>> Begin Given passage

One day I drove him to the dentist. We were crossing a major thoroughfare when suddenly the brakes were not working. Oh my God! There we were going down-hill, racing to our death, and Mr Strauss, as always, oblivious to that or any danger, continued to speak about natural rights and such as I saw myself going down in history as the cause of his death. Suddenly, through no effort on my part, the brakes started working. No doubt a Godsend.
One time at a party someone offered him some apple pie my wife had made for the occasion. As he was munching on the pie he came over to me and said, “Mr Geier, you are a very wise man.” I beamed, trying to recall which profound statement or statements I had recently made he must have been referring to. He then wandered off. A minute or two later it hit me. Of course he was both playfully and seriously referring to my marrying a woman who could make such delicious dishes!
I found among my fellow Strauss students some pettiness, much envy, mean-spiritedness, and the like. It has always puzzled me how little of the goodness and purity of Strauss’ character rubbed off on his students. Well, but Socrates had the same problem with respect to Critias and Alcibiades. And also like Socrates, Strauss has been blamed for the short-comings of a few of his students.
It is not Strauss who is at fault, not at all, but those Straussians whose misplaced and self-serving zeal threatens to obscure the writings of one of the most genuine and best thinkers of the 20th century. We should never allow this to happen.
Strauss himself was, purely and simply, a good and honorable man. But more than that. He was one of that rarest breed, a genuine philosopher.

>> End Given passage

Direction
Copy the recollection of Strauss again, starting with "I found among" and going on through "a genuine philosopher.", and substitute "baffled" for "puzzled".

>> Begin Information provided

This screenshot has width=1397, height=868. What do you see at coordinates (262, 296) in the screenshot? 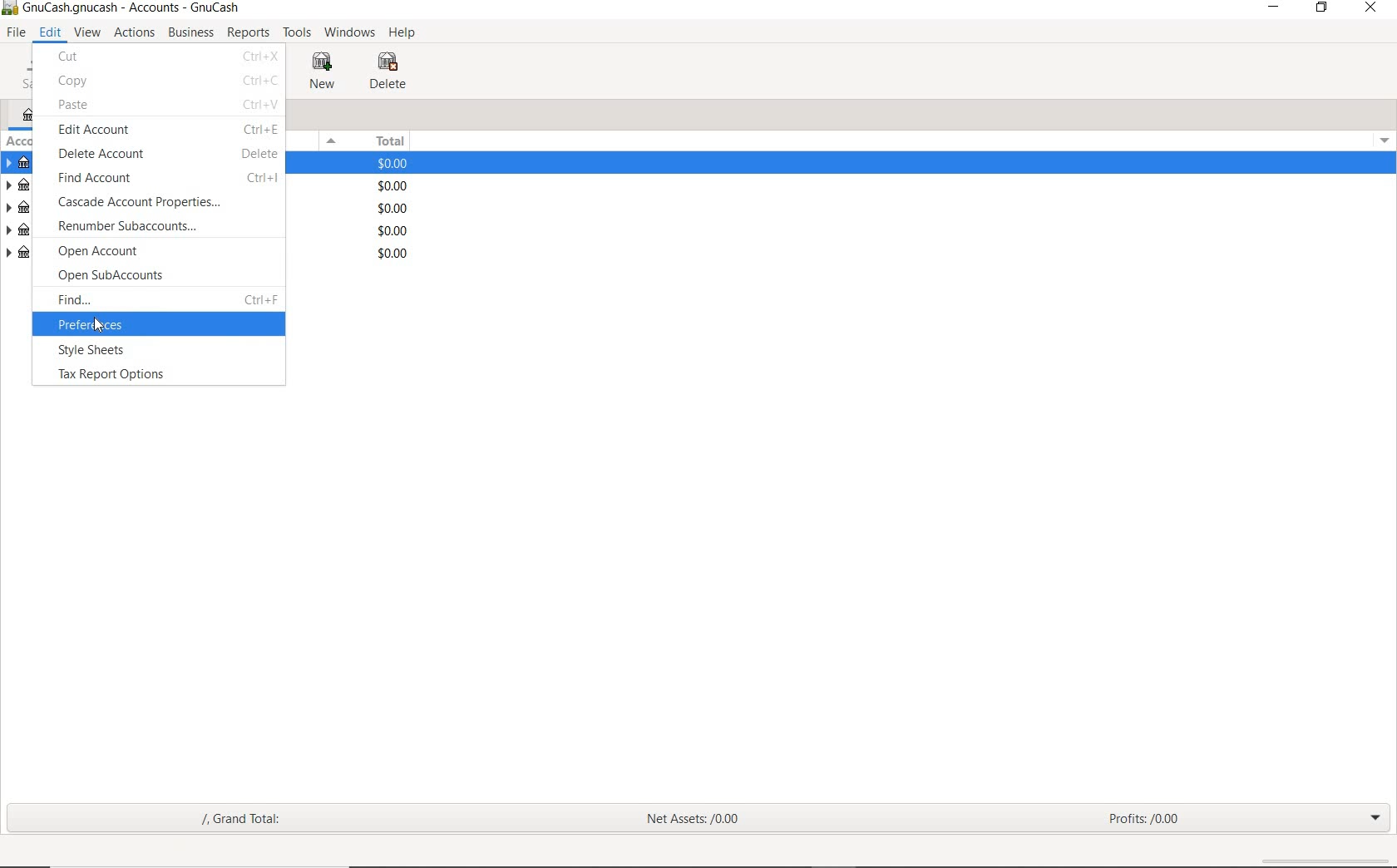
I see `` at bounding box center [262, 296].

>> End Information provided
>> Begin Information provided

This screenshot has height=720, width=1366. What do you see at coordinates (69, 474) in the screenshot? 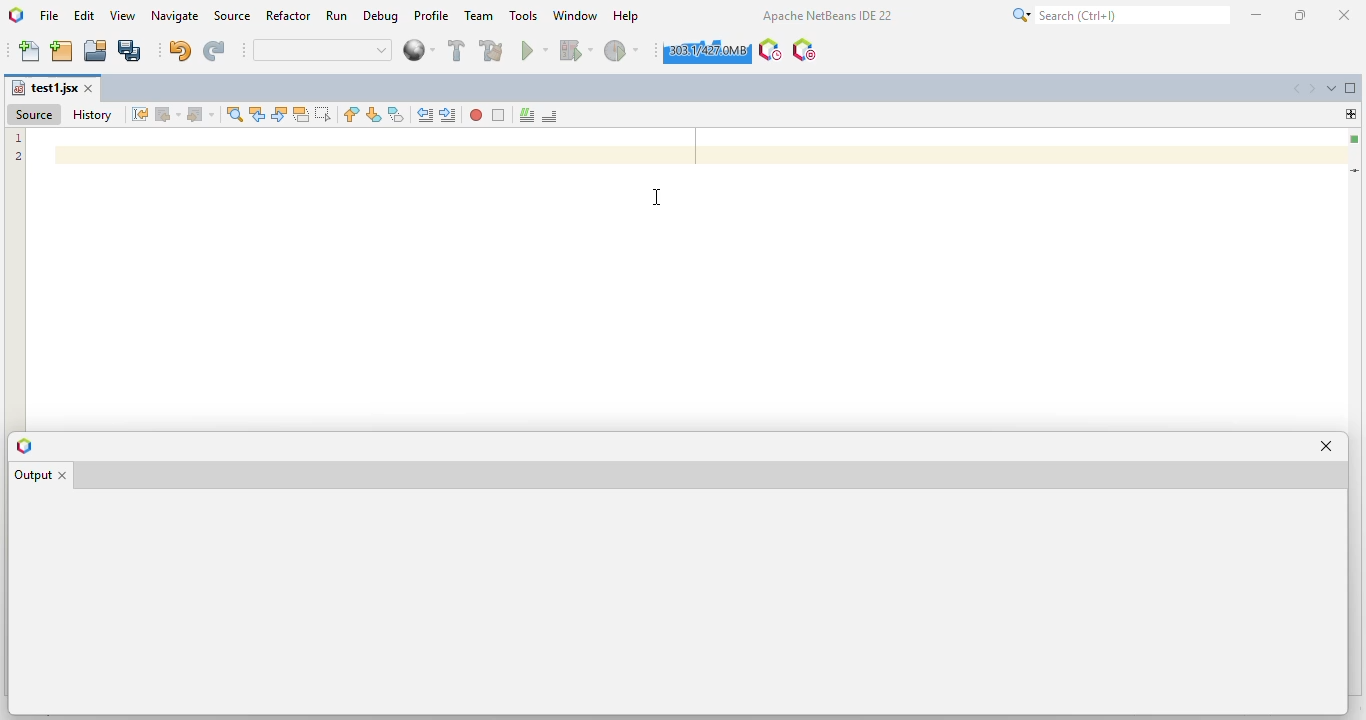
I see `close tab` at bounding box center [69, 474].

>> End Information provided

Answer to the task
I found among my fellow Strauss students some pettiness, much envy, mean-spiritedness, and the like. It has always baffled me how little of the goodness and purity of Strauss’ character rubbed off on his students. Well, but Socrates had the same problem with respect to Critias and Alcibiades. And also like Socrates, Strauss has been blamed for the short-comings of a few of his students.
It is not Strauss who is at fault, not at all, but those Straussians whose misplaced and self-serving zeal threatens to obscure the writings of one of the most genuine and best thinkers of the 20th century. We should never allow this to happen.
Strauss himself was, purely and simply, a good and honorable man. But more than that. He was one of that rarest breed, a genuine philosopher.